Ali Çarman/Münih
Almanya kamuoyunda; 10 kişiyi öldürmek, banka soygunları yapmak ve bombalı saldırılar düzenlemekle suçlanan aşırı sağcı-ırkçı (NSU) terör örgütüne yönelik beş yıldır devam eden davada nihayet sona gelindi.
11 Temmuz sabahı medya mahkeme salonu önünde adeta karargah kurdu. Onlarca, tv-radyo-gazete çalışanı büyük bir heyecanla görevini yerine getirmek için oradan oraya koşturdu.

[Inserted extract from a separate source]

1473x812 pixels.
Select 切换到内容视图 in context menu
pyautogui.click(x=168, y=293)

İstihbarat birimlerinin kontrolünde hareket eden ırkçı bir örgütün işlediği cinayetler ve insanlık dışı bu saldırılarda kimlerin parmağı olduğunun açığa çıkarılması, cinayetlerin bütün yanlarıyla çekincesiz aydınlatıldığı ve ırkçılara hak ettikleri cezanın verilmesi çok önem arz ediyordu.

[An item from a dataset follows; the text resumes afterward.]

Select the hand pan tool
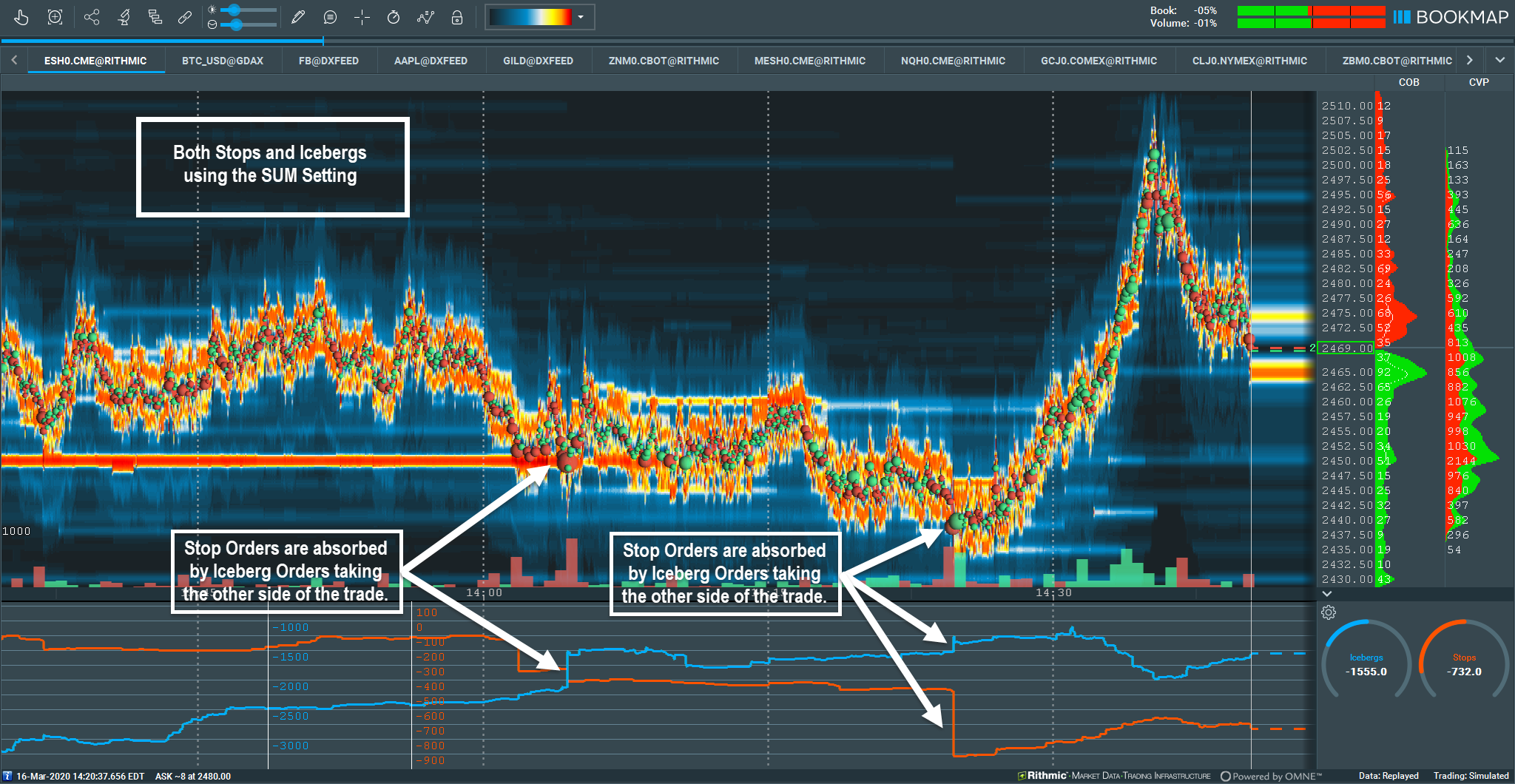Image resolution: width=1515 pixels, height=784 pixels. click(x=22, y=17)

Ancak mahkeme heyeti, savcıların talep ettikleri cezanın dahi gerisinde bir ceza verdiler.
Tabii ki, ırkçılar mahkemenin kararını sevinçle karşıladılar. Münih Eyalet Yüksek Mahkemesinde görülen ve beş yıl sonra gelinen noktanın çok komik ve adaletin yerini bulmaması kabul edilir bir şey değil.
Beş yıldır Münih’te devam eden ve milyonlarca Euro harcanan mahkeme duruşmaları sürecinde yürüyüş, miting ve aydınlatma toplantıları gerçekleştirildi.

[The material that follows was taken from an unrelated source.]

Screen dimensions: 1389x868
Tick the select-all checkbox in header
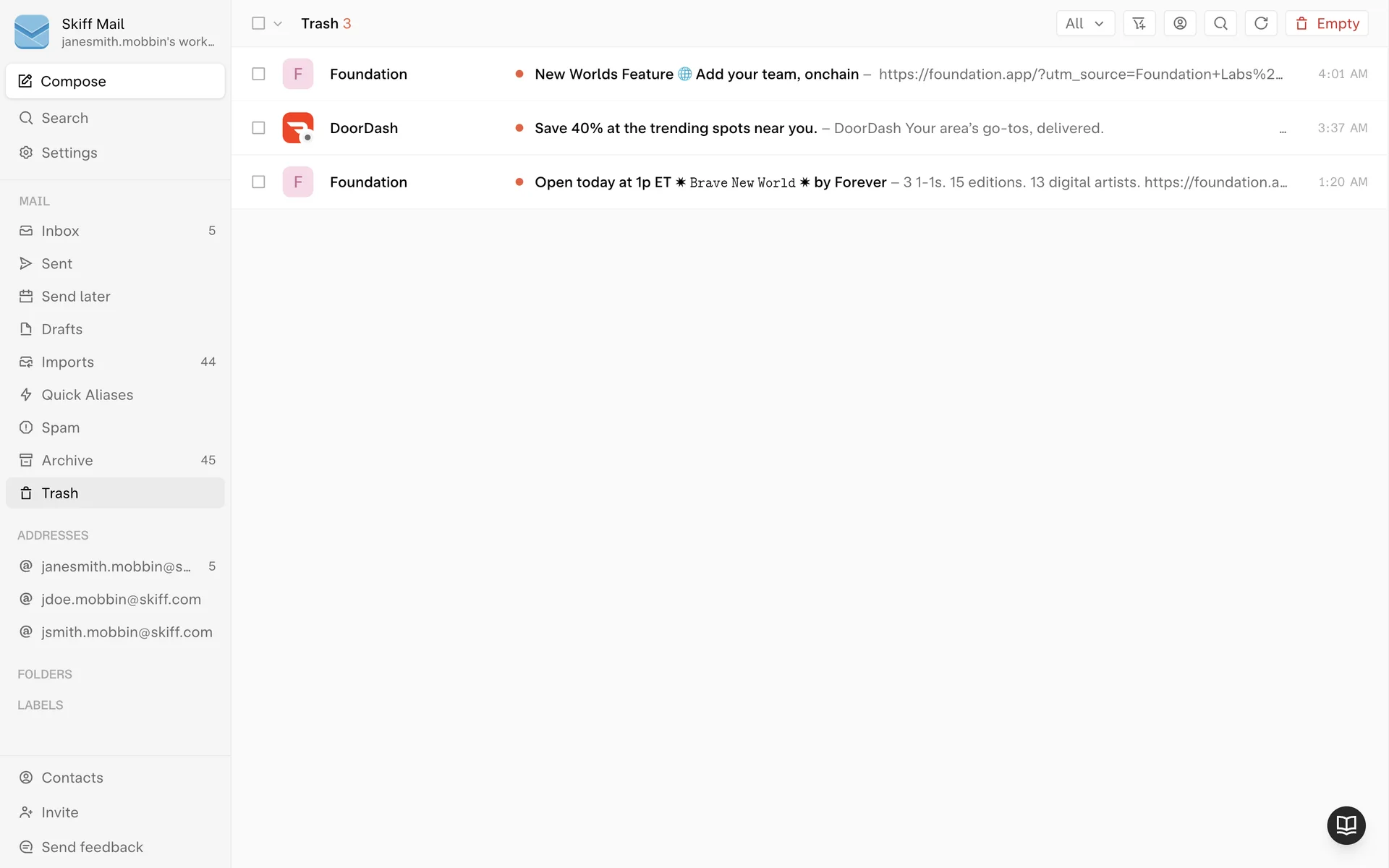258,23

Polis teşkilatı, anayasayı koruma teşkilatı bilgileri neden gizlediler?
NSU’lu katillerin kimlerle bağlantıları vardı?
Cinayetler işlenirken seyirci kalan istihbarat ve yetkililer görevlerini yapacakları yerde utanmadan mağdurları suçlamaya ve kamuoyunu yanıltmaya çalıştılar.
Bizler bu kararı tanımıyoruz!
Mahkemenin açıklamış olduğu karar ne mağdurları nede kamuoyu için tatmin edici olmadı. Zira hak yerini bulmadı.
Baştan beri büyük bir metanet göstererek cesaretle cinayetlerin aydınlatılmasını talep eden aileler “Bizler bu kararı yeterli bulmuyoruz! Bizler mahkemenin bu kararını tanımıyoruz! Davamız devam edecek” diye tepkilerini açıktan ifade ettiler.
Emekçiler nezdinde bu davanın bitmediği mahkeme sonrası akşam saat 18.00’de başlayan yürüyüş ve mitingde belli oldu.
Mahkeme binası önünde toplanan beş bin kişi kararı protesto ediyoruz, mücadelemiz devam edecek diye başlayan konuşmalara alkışlar ve sloganlarla eşlik etti.
Ve saat 18.30’da yürüyüş başladı. En önde katledilen 10 kişinin aile ve yakınlarının yer aldığı yürüyüş boyunca; “Kahrolsun faşizm, nazilere yer yok, yaşasın enternasyonal dayanışma” gibi sloganların yanı sıra Naziler tarafında katledilen 10 kişinin isimleri dillerden düşmedi.
Binlerce kişi şehrin en işlek yerlerinde ve özellikle göçmenlerin yoğun bulunduğu güzergahtan geçerek ırkçılara olan tepkilerini dile getirdi. Öyle görünüyor ki; Münih Yüksek Mahkemesinin vermiş olduğu haksız karar ve NSU sorunu Almanya’da tartışılmaya, sorgulanmaya devam edecek…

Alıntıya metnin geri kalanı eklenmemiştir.